Une fraude déjouée au Bureau en gros de Granby

La vigilance du personnel du magasin Bureau en Gros de Granby a permis l’arrestation d’un jeune homme qui voulait obtenir du crédit pour l’achat d’un ordinateur en utilisant des pièces d’identité contrefaites.

L’individu âgé de 20 ans a été débarqué à proximité du magasin de la rue Principale, jeudi après-midi, par un ou des présumés complices. Une fois dans le commerce, il s’est montré intéressé par un ordinateur MacBook d’une valeur de 2700 $ et il a voulu formuler une demande de financement sur place pour l’acheter. 

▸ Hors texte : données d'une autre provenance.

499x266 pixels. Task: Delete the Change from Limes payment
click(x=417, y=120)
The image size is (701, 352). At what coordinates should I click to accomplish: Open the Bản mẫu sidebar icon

Or, le personnel a vite soupçonné l’usage de cartes d’identité contrefaites. « Ce sont les gérants qui font les demandes de crédit. C’est déjà arrivé dans le passé que de fausses cartes aient été utilisées et ça a attiré l’attention d’une gérante », explique Guy Rousseau, porte-parole du Service de police de Granby. 

L’employée a alors alerté les policiers.

Lorsque les agents sont arrivés, le suspect était toujours sur place et a été arrêté. Le citoyen de Saint-Jean-sur-Richelieu, connu des policiers, a passé la nuit dernière les barreaux. Joshua Bourcier a été formellement accusé de tentative de fraude, de supposition de personne, d’utilisation de documents contrefaits et de quatre bris de conditions, vendredi, au palais de justice de Granby. 

Il restera derrière les barreaux jusqu’au 7 février. Une évaluation psychiatrique a été demandée. 

Un modus operandi connu

Ce n’était pas la première fois que le commerce de fournitures de bureau devait jongler avec une telle situation, mais le personnel a déjà reçu une formation afin d’être outillé lorsqu’il doit valider l’authenticité de pièces d’identité. « Ça fait quelques fois que ce petit manège arrive à Granby, indique M. Rousseau. C’est une façon d’opérer qui est connue au Québec. Les gens tentent de faire des transactions pour l’obtention d’objets de grande valeur avec de faux documents. »

Les policiers rappellent aux commerçants de poser des questions afin de s’assurer de l’identification positive du demandeur. « Ils doivent vérifier consciencieusement les pièces d’identité fournies et au besoin, les comparer avec de vraies pièces », indique Guy Rousseau.